Below are the records; copy exactly the stretch from the line containing "Integritet [button] (39, 1799)" through the line containing "Pricing (305, 24)", both ends included, and nothing else.

Top of Data provided

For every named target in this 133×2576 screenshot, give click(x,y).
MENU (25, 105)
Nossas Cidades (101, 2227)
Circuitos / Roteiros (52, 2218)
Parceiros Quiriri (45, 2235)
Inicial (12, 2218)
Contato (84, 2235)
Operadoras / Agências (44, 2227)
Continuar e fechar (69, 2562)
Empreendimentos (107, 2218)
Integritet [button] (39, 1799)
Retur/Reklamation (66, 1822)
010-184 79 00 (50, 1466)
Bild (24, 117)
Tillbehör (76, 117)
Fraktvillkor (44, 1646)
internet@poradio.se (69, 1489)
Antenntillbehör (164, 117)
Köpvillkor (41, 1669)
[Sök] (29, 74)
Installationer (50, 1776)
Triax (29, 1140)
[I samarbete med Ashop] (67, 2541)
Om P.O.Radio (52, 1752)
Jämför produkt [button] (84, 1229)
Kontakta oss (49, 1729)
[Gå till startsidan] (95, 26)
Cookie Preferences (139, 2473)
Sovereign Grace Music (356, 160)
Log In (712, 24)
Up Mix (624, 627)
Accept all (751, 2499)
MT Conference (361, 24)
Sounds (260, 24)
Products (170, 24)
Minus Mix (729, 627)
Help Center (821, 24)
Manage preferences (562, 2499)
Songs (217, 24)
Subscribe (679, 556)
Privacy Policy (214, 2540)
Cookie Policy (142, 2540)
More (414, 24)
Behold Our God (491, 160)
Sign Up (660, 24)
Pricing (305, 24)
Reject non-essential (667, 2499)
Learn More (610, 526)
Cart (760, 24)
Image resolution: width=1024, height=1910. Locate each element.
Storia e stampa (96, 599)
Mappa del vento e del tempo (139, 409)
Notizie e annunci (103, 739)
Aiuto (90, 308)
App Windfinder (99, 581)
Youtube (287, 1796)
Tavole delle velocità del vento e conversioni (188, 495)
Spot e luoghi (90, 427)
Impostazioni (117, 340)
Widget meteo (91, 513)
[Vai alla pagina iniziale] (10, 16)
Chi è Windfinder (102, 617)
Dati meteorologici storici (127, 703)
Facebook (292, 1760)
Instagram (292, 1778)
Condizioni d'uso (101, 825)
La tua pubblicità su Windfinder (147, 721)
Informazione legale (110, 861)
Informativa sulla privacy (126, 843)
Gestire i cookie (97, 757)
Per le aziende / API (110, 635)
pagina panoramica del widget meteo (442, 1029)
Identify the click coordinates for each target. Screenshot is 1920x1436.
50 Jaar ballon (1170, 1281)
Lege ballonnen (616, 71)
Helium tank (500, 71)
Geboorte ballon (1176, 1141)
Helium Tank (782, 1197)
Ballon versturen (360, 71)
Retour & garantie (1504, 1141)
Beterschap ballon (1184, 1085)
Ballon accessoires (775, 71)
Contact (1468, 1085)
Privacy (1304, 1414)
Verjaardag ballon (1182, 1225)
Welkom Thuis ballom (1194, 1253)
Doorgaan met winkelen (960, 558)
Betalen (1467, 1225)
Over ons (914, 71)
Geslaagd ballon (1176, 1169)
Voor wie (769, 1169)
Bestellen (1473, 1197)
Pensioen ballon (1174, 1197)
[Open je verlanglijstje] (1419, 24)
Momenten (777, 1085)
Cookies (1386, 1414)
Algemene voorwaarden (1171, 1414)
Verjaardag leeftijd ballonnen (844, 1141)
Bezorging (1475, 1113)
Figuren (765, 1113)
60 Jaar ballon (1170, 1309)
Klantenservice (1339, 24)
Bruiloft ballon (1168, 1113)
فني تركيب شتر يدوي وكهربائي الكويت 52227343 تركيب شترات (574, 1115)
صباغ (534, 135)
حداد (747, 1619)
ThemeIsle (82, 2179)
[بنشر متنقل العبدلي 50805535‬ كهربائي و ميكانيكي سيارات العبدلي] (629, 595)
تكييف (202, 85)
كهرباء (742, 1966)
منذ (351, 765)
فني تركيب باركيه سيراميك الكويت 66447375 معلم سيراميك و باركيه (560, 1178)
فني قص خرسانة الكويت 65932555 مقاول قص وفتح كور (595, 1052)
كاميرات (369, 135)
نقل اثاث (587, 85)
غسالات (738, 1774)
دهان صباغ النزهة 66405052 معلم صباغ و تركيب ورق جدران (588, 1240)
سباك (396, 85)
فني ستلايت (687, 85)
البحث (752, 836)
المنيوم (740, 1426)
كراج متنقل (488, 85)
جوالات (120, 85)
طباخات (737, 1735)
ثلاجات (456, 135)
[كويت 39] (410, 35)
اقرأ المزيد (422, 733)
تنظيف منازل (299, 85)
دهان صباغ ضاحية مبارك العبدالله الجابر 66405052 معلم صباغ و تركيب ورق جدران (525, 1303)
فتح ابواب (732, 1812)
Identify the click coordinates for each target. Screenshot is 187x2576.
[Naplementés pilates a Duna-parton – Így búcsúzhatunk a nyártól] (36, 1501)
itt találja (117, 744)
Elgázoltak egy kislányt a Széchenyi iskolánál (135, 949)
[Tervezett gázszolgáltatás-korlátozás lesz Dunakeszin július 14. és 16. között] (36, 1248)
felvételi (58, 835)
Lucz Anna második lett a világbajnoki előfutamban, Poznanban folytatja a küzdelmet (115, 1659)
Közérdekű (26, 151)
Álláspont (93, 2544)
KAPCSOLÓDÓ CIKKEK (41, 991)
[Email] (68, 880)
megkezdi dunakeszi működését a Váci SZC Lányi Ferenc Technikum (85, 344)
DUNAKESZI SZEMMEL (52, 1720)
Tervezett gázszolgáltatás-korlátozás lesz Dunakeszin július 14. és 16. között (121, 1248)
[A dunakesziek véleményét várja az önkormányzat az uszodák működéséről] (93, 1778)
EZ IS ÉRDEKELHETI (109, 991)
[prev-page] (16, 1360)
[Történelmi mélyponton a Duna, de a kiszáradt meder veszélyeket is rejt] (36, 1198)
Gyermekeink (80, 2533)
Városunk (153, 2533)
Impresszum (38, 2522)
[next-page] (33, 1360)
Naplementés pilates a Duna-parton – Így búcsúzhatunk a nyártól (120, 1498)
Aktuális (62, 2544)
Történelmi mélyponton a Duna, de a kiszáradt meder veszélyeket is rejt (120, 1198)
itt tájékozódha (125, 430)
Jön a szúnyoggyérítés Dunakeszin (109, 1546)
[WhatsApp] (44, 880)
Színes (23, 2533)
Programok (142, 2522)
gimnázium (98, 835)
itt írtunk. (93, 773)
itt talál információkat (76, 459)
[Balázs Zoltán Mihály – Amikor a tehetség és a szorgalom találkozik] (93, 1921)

Bottom of Data provided

▶ _Reply_
Integritet [button] (39, 1799)
Retur/Reklamation (66, 1822)
010-184 79 00 (50, 1466)
Bild (24, 117)
Tillbehör (76, 117)
Fraktvillkor (44, 1646)
internet@poradio.se (69, 1489)
Antenntillbehör (164, 117)
Köpvillkor (41, 1669)
[Sök] (29, 74)
Installationer (50, 1776)
Triax (29, 1140)
[I samarbete med Ashop] (67, 2541)
Om P.O.Radio (52, 1752)
Jämför produkt [button] (84, 1229)
Kontakta oss (49, 1729)
[Gå till startsidan] (95, 26)
Cookie Preferences (139, 2473)
Sovereign Grace Music (356, 160)
Log In (712, 24)
Up Mix (624, 627)
Accept all (751, 2499)
MT Conference (361, 24)
Sounds (260, 24)
Products (170, 24)
Minus Mix (729, 627)
Help Center (821, 24)
Manage preferences (562, 2499)
Songs (217, 24)
Subscribe (679, 556)
Privacy Policy (214, 2540)
Cookie Policy (142, 2540)
More (414, 24)
Behold Our God (491, 160)
Sign Up (660, 24)
Pricing (305, 24)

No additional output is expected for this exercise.